My parents had met at magic school. In their first class, my father could make a cockatoo vanish from its cage better than anyone. He became the headmaster’s protégé. His stage name was the Great Heraldo. Once I looked up the school online, in the dinner theater owner’s office. The building resembled a castle, with a stone wall and spires. In the photos, the windows glowed with gold light. I spent a long time staring at them and wondering what was happening inside.

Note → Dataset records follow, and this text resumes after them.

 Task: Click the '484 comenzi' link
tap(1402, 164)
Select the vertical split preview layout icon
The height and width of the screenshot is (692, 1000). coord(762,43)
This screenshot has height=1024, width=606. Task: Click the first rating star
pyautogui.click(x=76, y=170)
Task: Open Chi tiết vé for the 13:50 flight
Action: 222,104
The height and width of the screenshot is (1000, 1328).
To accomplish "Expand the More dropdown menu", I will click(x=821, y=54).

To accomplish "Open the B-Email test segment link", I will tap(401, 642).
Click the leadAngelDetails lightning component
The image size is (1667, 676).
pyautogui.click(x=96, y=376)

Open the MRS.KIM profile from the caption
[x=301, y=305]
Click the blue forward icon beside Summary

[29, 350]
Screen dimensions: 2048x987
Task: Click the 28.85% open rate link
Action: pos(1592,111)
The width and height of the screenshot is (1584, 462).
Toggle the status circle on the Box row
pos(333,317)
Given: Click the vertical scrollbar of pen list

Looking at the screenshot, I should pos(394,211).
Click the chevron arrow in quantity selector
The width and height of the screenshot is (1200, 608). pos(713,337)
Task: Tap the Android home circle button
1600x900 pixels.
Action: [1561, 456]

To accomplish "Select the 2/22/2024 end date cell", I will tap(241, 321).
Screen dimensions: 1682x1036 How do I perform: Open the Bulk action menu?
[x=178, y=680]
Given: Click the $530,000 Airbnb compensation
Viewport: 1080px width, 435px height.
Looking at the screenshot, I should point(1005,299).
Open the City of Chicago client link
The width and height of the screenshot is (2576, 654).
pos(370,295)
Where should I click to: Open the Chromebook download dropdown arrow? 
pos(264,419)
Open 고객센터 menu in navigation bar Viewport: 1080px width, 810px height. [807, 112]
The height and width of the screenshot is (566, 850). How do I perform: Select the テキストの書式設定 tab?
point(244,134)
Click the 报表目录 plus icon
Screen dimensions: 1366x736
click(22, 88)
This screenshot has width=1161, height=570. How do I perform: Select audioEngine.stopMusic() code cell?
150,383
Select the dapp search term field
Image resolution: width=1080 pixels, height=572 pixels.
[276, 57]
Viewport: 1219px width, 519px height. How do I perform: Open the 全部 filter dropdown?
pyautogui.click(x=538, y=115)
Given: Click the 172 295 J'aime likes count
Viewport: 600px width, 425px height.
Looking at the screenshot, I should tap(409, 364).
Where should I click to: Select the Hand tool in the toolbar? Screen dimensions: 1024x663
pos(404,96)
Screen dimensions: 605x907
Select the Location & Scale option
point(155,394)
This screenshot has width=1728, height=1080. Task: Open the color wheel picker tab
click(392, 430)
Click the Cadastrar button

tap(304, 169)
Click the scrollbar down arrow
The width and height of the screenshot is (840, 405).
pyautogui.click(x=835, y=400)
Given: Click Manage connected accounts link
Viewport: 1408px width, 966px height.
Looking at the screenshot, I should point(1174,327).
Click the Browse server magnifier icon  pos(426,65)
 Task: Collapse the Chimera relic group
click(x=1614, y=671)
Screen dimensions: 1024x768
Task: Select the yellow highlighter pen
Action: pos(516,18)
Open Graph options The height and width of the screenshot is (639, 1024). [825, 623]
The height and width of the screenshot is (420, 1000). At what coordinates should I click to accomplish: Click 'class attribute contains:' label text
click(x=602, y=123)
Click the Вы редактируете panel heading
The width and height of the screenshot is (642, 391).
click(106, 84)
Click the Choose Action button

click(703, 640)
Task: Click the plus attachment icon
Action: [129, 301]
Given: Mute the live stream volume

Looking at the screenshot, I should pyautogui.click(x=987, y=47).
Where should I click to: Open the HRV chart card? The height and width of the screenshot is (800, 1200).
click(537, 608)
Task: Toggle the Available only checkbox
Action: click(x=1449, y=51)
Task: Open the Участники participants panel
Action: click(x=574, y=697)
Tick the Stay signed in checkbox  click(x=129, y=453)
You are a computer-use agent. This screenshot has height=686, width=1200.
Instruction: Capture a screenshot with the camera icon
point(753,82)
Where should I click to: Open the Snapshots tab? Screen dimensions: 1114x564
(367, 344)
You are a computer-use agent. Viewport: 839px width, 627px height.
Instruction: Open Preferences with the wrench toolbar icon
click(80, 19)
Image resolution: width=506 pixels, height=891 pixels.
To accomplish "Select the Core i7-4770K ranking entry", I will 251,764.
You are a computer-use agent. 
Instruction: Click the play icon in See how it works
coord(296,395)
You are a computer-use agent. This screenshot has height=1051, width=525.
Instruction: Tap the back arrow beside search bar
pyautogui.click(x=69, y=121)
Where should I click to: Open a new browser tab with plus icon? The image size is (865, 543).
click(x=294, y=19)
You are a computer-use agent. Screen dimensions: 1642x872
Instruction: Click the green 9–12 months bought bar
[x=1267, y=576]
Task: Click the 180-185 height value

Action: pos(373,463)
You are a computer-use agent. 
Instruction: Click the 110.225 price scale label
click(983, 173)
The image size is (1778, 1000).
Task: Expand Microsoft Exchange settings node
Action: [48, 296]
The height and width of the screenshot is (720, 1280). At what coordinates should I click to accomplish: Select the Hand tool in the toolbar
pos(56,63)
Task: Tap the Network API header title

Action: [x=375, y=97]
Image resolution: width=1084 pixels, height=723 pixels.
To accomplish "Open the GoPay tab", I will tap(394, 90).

After my father disappeared, my mother needed a change of scenery. She’d thought Hollywood, Florida, might be better than the one in California, but here it was swampy and flat and there were hurricanes instead of earthquakes and fires. I’d been part of her act since childhood. We used to have more families in the audience, but now the men who wandered over from nearby hotels and drank during the shows were the only ones who came to watch. According to the owner, there was stiffer competition from new venues in Fort Lauderdale and Boca Raton. He was a slight, stooped man with a thin black mustache, and he’d been pleading with my mother to shake things up. As I watched her hold the fire, the peaked orange flames stretching upward, like a plant toward light, I hoped she was capable of a greater kind of magic. That she still had it in her.